Вечером, после концерта, вся в слезах, она подошла ко мне — оказывается, упросила администрацию разрешить ей войти в зал послушать. Извинилась и объяснила: детей надо кормить, а за каждый час, что с плакатом ходишь, платят пятнадцать долларов…
Сколько же их, обманутых, несчастных, в этих «манифестациях» и «шествиях протеста»!
В Канаде, в Виннипеге подошли к нам какие-то личности с куцым плакатом «Свободу Украине!».
«Да вы с Юрой Гуляевым поговорите, — сказала я им, — вот вам самый подходящий собеседник — он ведь в Киеве живет и там в театре работает».
Потом и я включилась в разговор, рассказала, что незадолго до поездки за океан проехала по Украине, своими глазами видела, как хорошеет и цветет наша братская республика; рассказала, что я и украинские песни пою наравне с русскими.
Не знаю, дошли ли до них эти слова, только сорвали мы мероприятие «Украинской лиге» — пикетчики окружили нас, внимательно слушали рассказ о Советской Украине, слушали украинские песни, просили приезжать почаще. А картонку с призывом «Свободу Украине!» кто-то бросил прямо на землю; пока шел разговор, так никто о ней и не вспомнил…
Наши зарубежные гастроли всегда расписываются чуть ли не по минутам.

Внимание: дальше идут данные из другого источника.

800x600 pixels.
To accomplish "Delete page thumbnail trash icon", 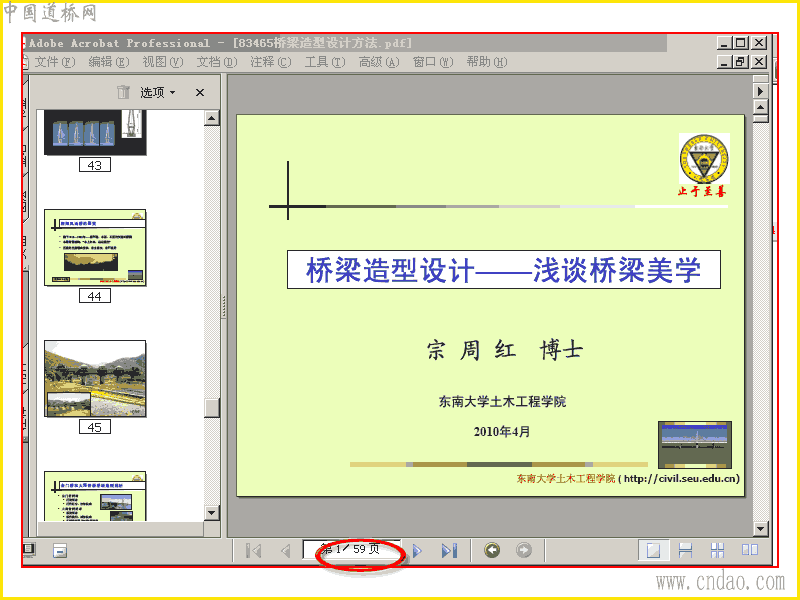I will [x=123, y=92].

Кроме концертов и репетиций — разные встречи, пресс-конференции. В одну из поездок по Америке, где за 80 дней мы дали 70 концертов в 55 городах, проехав автобусом 20 тысяч километров, таких встреч было особенно много. На них неизбежно заходила речь об отношениях между СССР и США в будущем и в прошлом.
Один из чиновников на коктейле в Белом Доме отметил, что исполненный оркестром имени Осипова «Полет шмеля» Римского-Корсакова напомнил американцам об одном эпизоде в истории их страны. Дело в том, что в разгар Гражданской войны в 1863 году к американским берегам прибыли две русские эскадры, которые в немалой степени помогли укреплению позиций президента Линкольна. В составе эскадр был клипер «Алмаз», на котором служил впоследствии великий русский композитор, а тогда совсем еще юный гардемарин И. А. Римский-Корсаков.
Запомнилась мне пресс-конференция после концерта в Сан-Франциско, на которой один журналист процитировал корреспонденцию газеты «Нью-Йорк таймс» о праздничном концерте в Кремлевском Дворце съездов. В корреспонденции почему-то утверждалось, что советские люди угрюмы, суровы и сдержанны в своих чувствах, что «их жизнелюбие отягощено думами о выполнении плана».
Руководители делегации предложили мне как неизменной участнице многих таких концертов ответить этому журналисту. Помню, начала я говорить о том, что трудолюбие советских людей всем хорошо известно. Это их трудом за такой короткий срок Россия стала мощной мировой державой. А жизнелюбия, задора нашим людям не занимать — иначе бы нам было многое не по плечу. Даже в прошлой войне, принесшей советскому народу столько бед, люди не теряли самообладания. Ярким доказательством того служат советские песни. Тогда звучали и торжественные, мобилизующие песни, такие, как «Вставай, страна огромная» Александрова, и лирические, например «С берез неслышен, невесом…» Блантера, и шуточные «Вася-Василек», «Самовары-самопалы» Новикова, и многие другие, которые поднимали дух людей, внушали им веру в неизбежную победу. Ну а что в мирное время нам просто нельзя без юмора и шутки — это каждому ясно. Для иллюстрации я пропела по куплету из каждой песни прямо перед наставленными на меня кино– и телекамерами…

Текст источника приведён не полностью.